Things About Spreadsheets I Do Not Like

  1. Formulas are good at manipulating cells, but bad at manipulating tables of cells. You can basically achieve a series of vector manipulations using columns of data and copying down formulas. You can manipulate a ‘data frame’ if you are willing to name tables or have each sheet be a single object, but formulas don’t provide the power or tools to manipulate them. Yes, array formulas exist. More recently there is the PowerPivot data model stuff, and of course VBA ways to do it. But the core doesn’t do this well.

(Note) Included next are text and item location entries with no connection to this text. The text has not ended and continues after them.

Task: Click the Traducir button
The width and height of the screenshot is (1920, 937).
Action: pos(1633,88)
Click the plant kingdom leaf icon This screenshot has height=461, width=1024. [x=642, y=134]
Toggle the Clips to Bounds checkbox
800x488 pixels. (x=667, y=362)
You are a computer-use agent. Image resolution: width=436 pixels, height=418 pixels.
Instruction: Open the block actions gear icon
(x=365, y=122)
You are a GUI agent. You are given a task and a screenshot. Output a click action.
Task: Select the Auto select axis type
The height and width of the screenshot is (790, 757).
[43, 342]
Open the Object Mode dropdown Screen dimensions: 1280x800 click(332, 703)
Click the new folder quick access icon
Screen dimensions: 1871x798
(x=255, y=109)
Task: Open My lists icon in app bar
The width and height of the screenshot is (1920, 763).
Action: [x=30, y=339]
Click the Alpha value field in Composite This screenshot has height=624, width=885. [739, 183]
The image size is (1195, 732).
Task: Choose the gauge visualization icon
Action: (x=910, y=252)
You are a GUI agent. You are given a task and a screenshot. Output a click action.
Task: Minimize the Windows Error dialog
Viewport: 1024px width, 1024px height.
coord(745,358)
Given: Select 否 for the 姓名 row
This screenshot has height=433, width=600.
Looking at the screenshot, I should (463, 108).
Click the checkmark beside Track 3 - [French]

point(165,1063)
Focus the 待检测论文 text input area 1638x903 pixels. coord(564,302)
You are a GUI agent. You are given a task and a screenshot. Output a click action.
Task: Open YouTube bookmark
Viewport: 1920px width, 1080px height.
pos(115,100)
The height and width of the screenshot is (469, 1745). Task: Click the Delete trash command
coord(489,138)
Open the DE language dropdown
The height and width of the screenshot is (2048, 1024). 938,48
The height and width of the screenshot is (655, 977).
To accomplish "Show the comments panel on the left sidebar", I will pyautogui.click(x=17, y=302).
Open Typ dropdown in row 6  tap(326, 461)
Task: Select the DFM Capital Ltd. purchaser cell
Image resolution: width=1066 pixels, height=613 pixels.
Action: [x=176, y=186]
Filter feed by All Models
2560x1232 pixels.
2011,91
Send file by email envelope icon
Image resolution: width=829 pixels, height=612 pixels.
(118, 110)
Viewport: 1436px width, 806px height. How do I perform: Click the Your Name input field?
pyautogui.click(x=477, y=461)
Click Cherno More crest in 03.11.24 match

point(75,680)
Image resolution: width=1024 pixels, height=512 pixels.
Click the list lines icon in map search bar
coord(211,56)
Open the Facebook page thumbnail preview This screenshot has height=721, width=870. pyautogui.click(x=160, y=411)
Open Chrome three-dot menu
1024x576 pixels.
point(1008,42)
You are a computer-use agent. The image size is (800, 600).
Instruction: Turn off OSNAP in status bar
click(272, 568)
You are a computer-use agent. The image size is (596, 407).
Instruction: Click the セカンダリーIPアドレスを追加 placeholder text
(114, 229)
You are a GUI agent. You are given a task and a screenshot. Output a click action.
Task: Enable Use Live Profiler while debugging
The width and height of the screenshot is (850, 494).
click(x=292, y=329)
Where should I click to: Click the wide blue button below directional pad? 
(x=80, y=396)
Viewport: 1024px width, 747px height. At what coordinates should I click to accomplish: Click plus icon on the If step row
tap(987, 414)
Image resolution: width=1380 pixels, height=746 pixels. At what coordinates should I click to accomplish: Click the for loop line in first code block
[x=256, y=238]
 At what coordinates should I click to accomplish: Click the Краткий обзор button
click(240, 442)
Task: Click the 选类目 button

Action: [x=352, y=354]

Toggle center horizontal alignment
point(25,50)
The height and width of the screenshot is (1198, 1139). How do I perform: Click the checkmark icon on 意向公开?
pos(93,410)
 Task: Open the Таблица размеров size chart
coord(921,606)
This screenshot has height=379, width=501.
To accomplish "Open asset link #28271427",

  2. Workbooks don’t link together well. Within a single workbook, everything is self-contained and robust. Links can be made to other spreadsheets, but they work differently depending on whether or not the workbooks are open or closed, and they seem to be dependent upon

  3. No abstracting functions. You can only do as much as existing functions can do unless you are willing to go VBA. If you build an amazing spreadsheet that does great stuff, it can’t be abstracted into something you can use elsewhere. Named ranges, named formulas are there, but they aren’t the good part of Excel.

  4. Hard to version data and calculations.